THE PROBLEM | Below are some records. Write out the line that contains "You are a GUI" and all lines after it, exactly, but not the pictures.

(Stored items)
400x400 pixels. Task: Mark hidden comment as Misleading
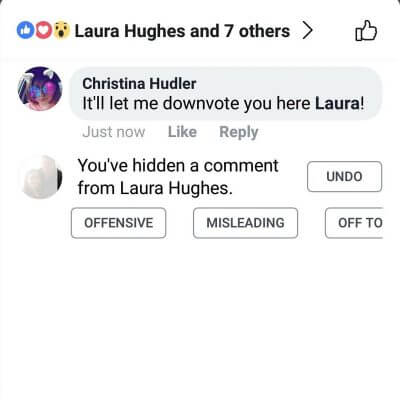[245, 223]
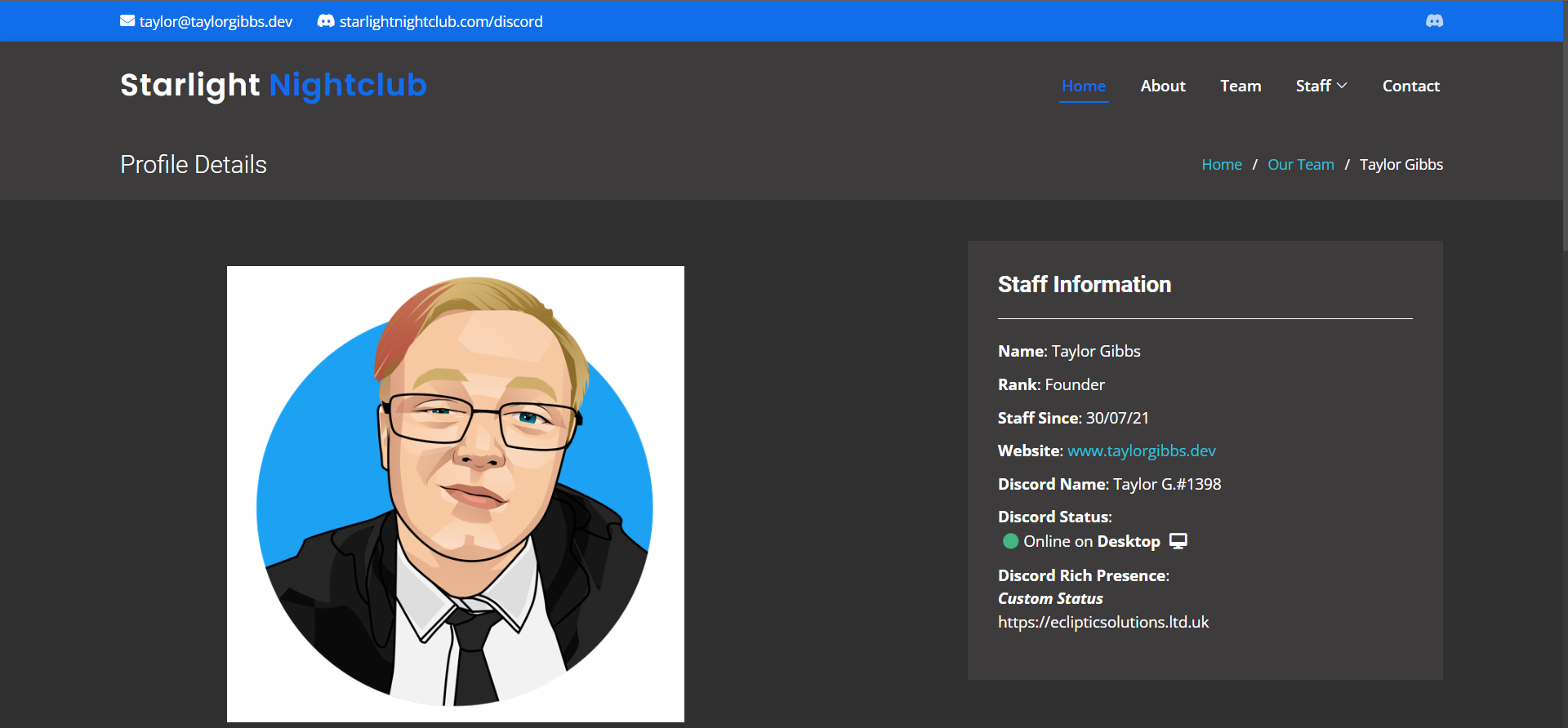Visit the www.taylorgibbs.dev website link
This screenshot has height=728, width=1568.
point(1141,451)
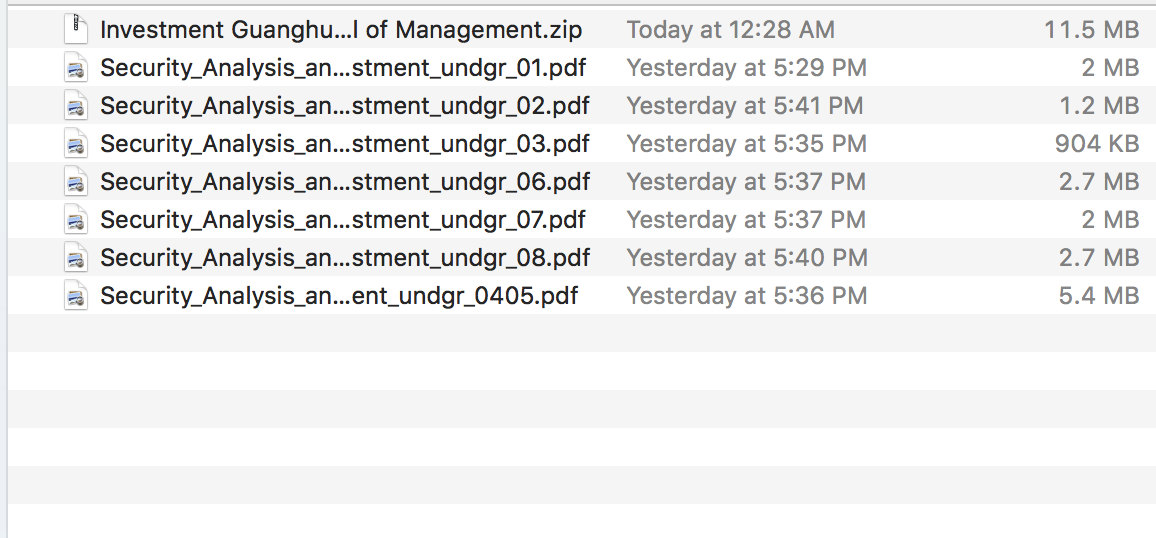Click the 904 KB file size
Viewport: 1156px width, 538px height.
(1096, 144)
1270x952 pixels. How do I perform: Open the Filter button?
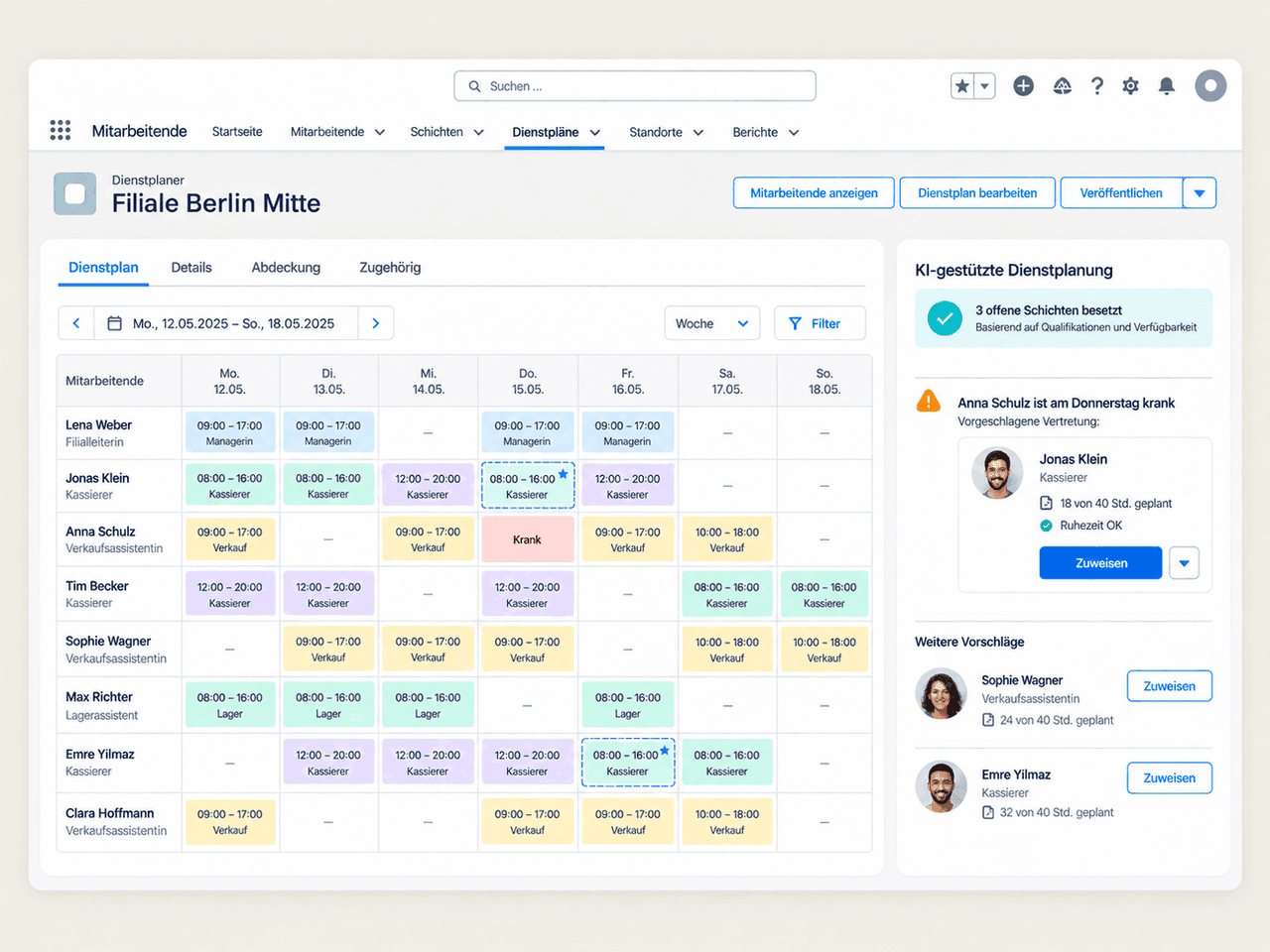click(820, 323)
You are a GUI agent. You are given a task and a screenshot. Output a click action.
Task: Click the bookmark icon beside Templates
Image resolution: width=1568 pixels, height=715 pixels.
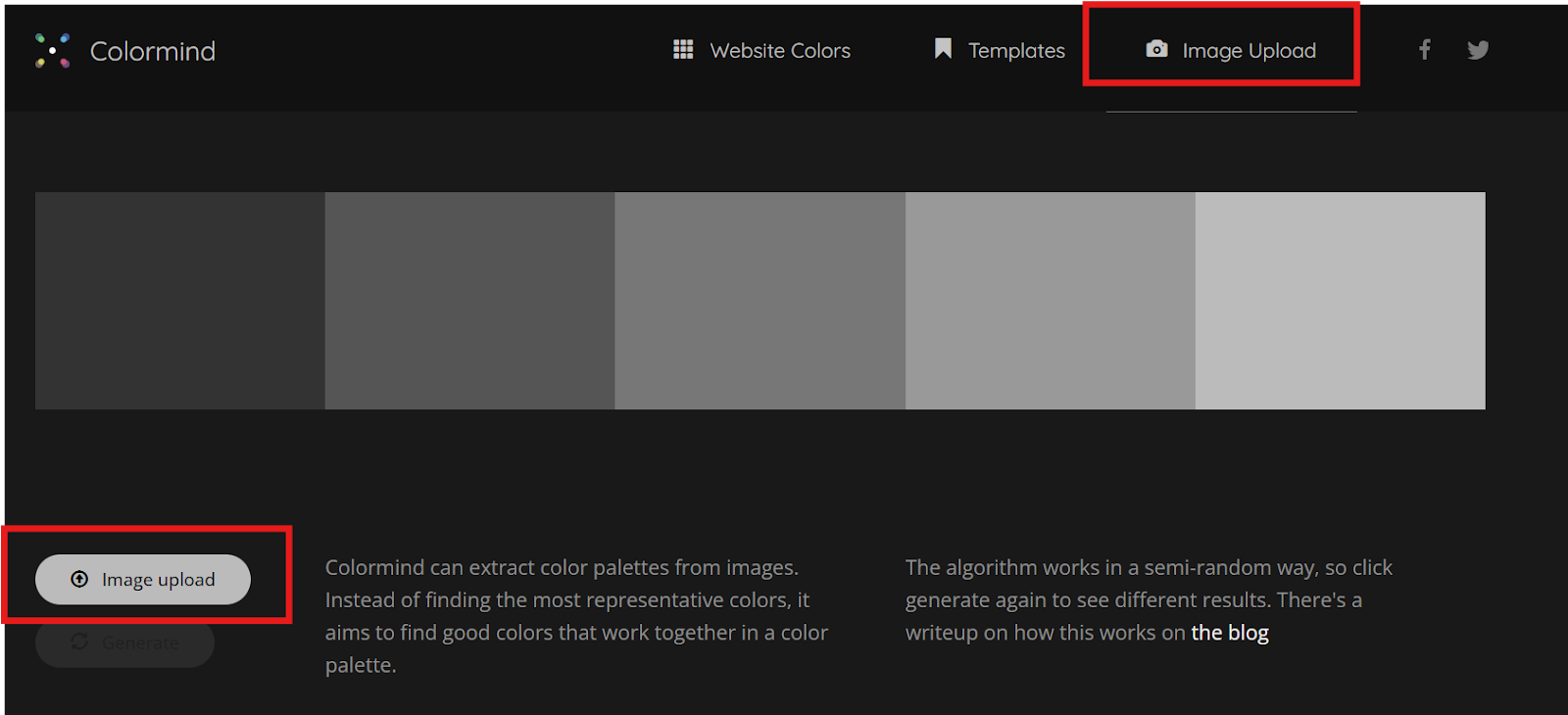point(943,49)
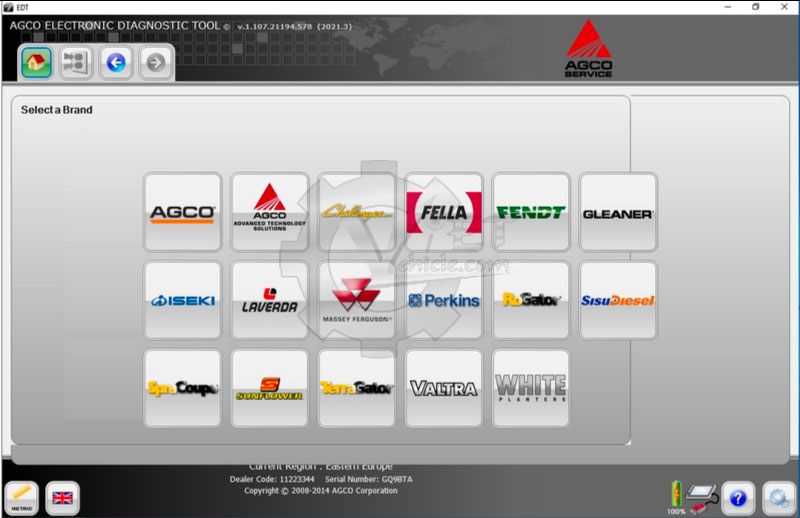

WRITTEN RESPONSE |
You are a GUI agent. You are given a task and a screenshot. Output a click action.
Task: Click the bookmark icon beside Templates
Image resolution: width=1568 pixels, height=715 pixels.
point(943,49)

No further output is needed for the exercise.